Ideally, health interventions should be designed as a component of pro-poor, people-focused urban poverty reduction policies that link security of tenure, provision of basic services such as water, sanitation, etc. and livelihood opportunities to the provision of health services so that informal settlements can be transformed into viable, safe and healthy communities. This type of enlightened urban health policy is already operational in some parts of the world. WHO’s Healthy Settings approach, as embodied in the Healthy Cities Alliance should be re-examined for opportunities for health promotion and prevention in poor urban settings. Urban planning also needs to be undertaken with a strong voice of the health sector. In this regard, re-aligning the various global programmes for HIV/AIDS, TB and vector-borne diseases from channeling large amounts of resources into very tightly focused, disease-oriented, vertical approaches towards a broader, more integrated developmental approach is needed urgently.
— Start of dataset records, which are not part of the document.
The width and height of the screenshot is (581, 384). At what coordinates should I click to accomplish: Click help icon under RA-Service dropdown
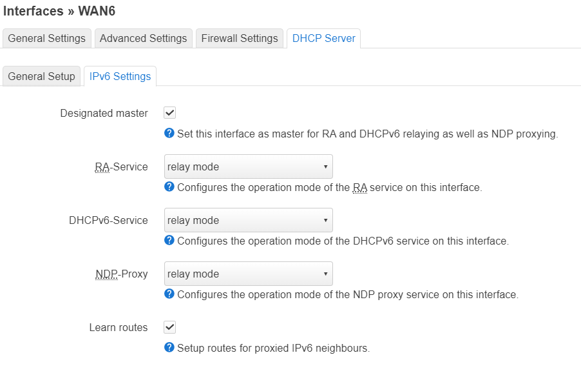click(x=169, y=187)
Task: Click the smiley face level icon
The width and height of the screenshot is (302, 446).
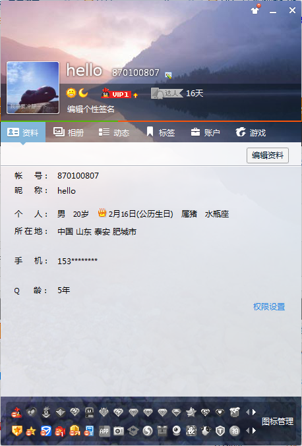Action: pyautogui.click(x=71, y=93)
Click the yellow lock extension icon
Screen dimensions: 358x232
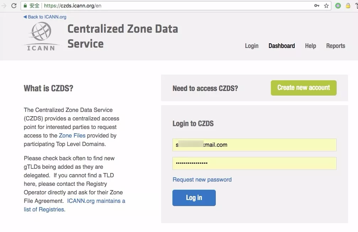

An Effective Social Development Agenda, Including the Health Components, Requires the Full Participation and Involvement of the Urban Poor in Decision-Making, Planning, Development, Implementation and Evaluation.

The urban poor should play a key role in the improvement of their living conditions. Their participation in all stages of a social development agenda is a fundamental human right. Thus, involving the poor through participatory approaches is an end, in and of itself, as a means to redress social exclusion, inequity and disempowerment. Social inclusion is the first step in the important process of transformation—as an entry point for capacity building, informal settlers can be empowered to rise above being disease hosts and targets for health interventions and instead become the driving force for disease control and prevention and addressing the impact of diseases such as HIV/AIDS in their communities.

Involving the urban poor is also instrumental in enhancing implementation effectiveness of urban public policies and programmes. By providing the opportunity for self-determination, policies and programmes can be redirected and adapted to better address issues within the local context.

Although impoverished, the urban poor possess social capital and social potential. Recognizing and tapping into the remarkable potential in these communities can augment public health infrastructure at the community level. When seen in this light, poor urban settings become “slums of opportunity and potential” rather than “slums of despair.”13

In Assessing the Impact of Disease Control and Prevention Within Informal Settlements, it is Important to Also Measure the Effect of These Interventions in Reducing Health Inequity and Addressing Some of the Underlying Social Determinants of Health.

Within a social development framework, the ultimate indicator of success is when interventions that result in improved health also have a correspondingly positive impact on communities and individuals’ socio-economic position, and vice-versa. Good evaluation systems need to capture the dynamics of this feedback loop to help developmental and health policy makers and programme managers better understand the complex dynamics of the social determinants of health in urban settings.

Finally, While HIV/AIDS, TB and Vector Borne Diseases Pose Serious Threats to the Physical Health and Social Well-Being of the Urban Poor, These Diseases Can, Themselves, Become the Rallying Points for Community Mobilization and Self-Empowerment.

The experience across different countries demonstrates how certain health hazards, such as HIV/AIDS, TB, malaria or dengue, can potentially mobilize the development of communities, their leaders, and their organizations.35 HIV/AIDS, in particular, is deeply entrenched in the political agenda of organized social movements. Diseases like HIV/AIDS are generally perceived as a social concern, which motivates communities to take collective action.

Social mobilization initiated by these “social” diseases provides entry points for other prevention and health promotion initiatives within communities. Equally important, diseases with a social dimension highlight the underlying inequities that are perpetuated by gender, socio-economic, ethnic and cultural biases, and can enlighten communities on the need to defend their fundamental right to equal recognition, opportunity and access to legal and formal institutions and public services.